With banking systems, downtime or glitches are mostly a minor manageable inconvenience, affecting some people some of the time. Technology breakdowns during elections may bear direct and long-lasting impact — loss of citizen confidence, political deadlock and protests. Poland’s electronic voting system suffered major glitches during local elections in 2014. Around 1,000 legal challenges were filed in Polish courts and some 60,000 people protested on the streets.

Hopefully these arguments clarify why Western countries have traditionally shied away from EVMs, and why almost every country that has tried internet voting has failed at it, whereas internet banking and e-commerce are here to stay.

In the cybersecurity community, up till very recently, internet voting was widely acknowledged to be an impossible endeavour. In 2018, the US National Academy of Sciences issued an authoritative report on election technology, authored by leading specialists.
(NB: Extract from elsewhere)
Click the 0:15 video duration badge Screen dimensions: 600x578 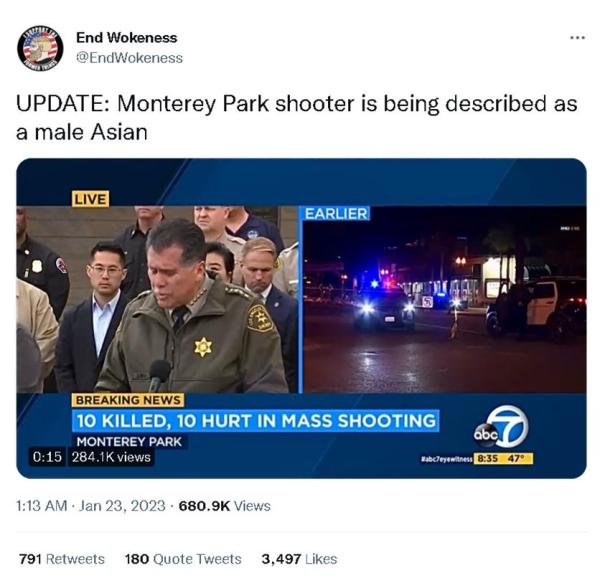pyautogui.click(x=47, y=457)
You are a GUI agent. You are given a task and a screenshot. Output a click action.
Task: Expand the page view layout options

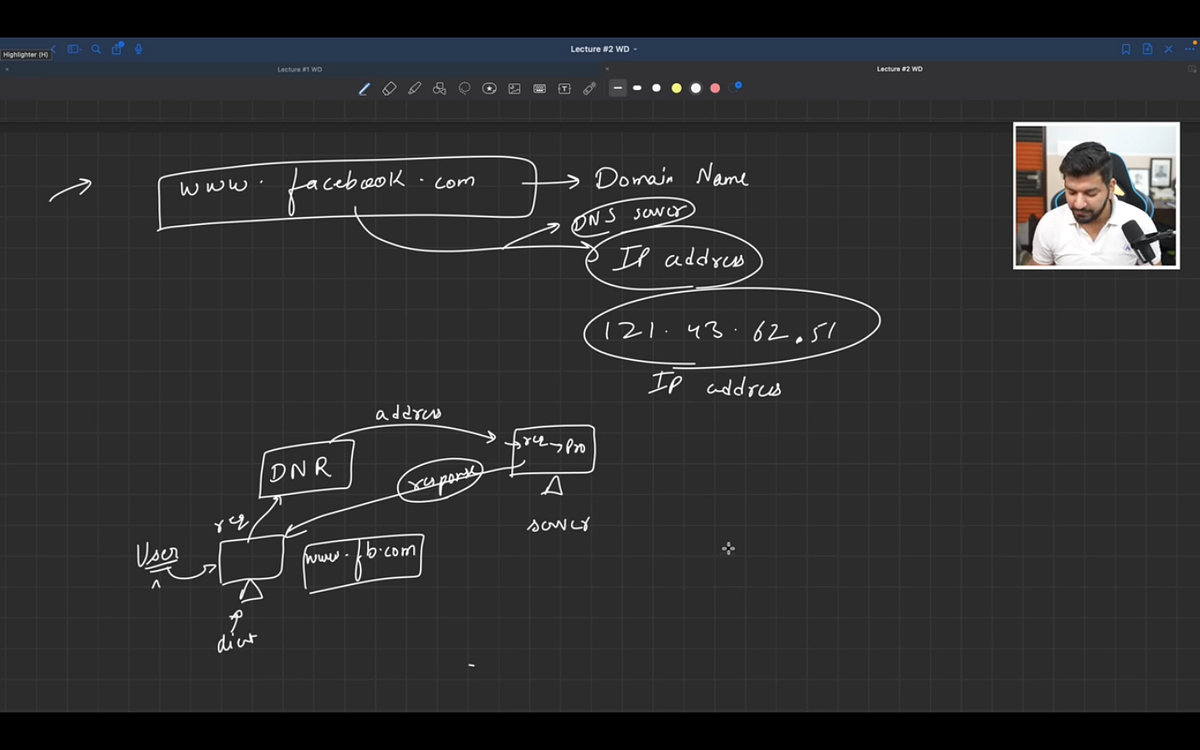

They said:

“At the present time, the internet (or any network connected to the internet) should not be used for the return of marked ballots … Further, internet voting should not be used in the future until and unless very robust guarantees of security and verifiability are developed and in place, as no known technology guarantees the secrecy, security, and verifiability of a marked ballot transmitted over the internet … Conducting secure and credible internet elections will require substantial scientific advances.”

Since 2018, several countries — including Switzerland, Australia, Russia and the US — have relied on cryptography to build next-generation internet voting systems. All of these were hacked. Only Estonia seems to have been successful. It is a bit early to tell if they’ve really hit upon the holy grail, but the signs are promising.


Developing countries generally struggle with technology adoption and this trend is particularly pronounced for election technology. Most such experiments fail, some quite catastrophically. The textbook example is Kenya.

In 2013, Kenya racked up a bill of 260 million dollars on biometric verification technology and a results transmission system. An international observer commented that it was more modern than anything seen in the European Union (EU) and was reportedly “tamper-proof”. It failed spectacularly on election day.

First the batteries for the biometrics verification systems started to die. It was then discovered that several polling stations did not have power sockets. Poorly trained poll workers forgot their login credentials to access the systems. The verification systems failed to recognise significant numbers of voters. The SMS results transmission system became overloaded and collapsed. And it turned out the election commission had only done one small pilot run instead of the extensive large-scale tests recommended.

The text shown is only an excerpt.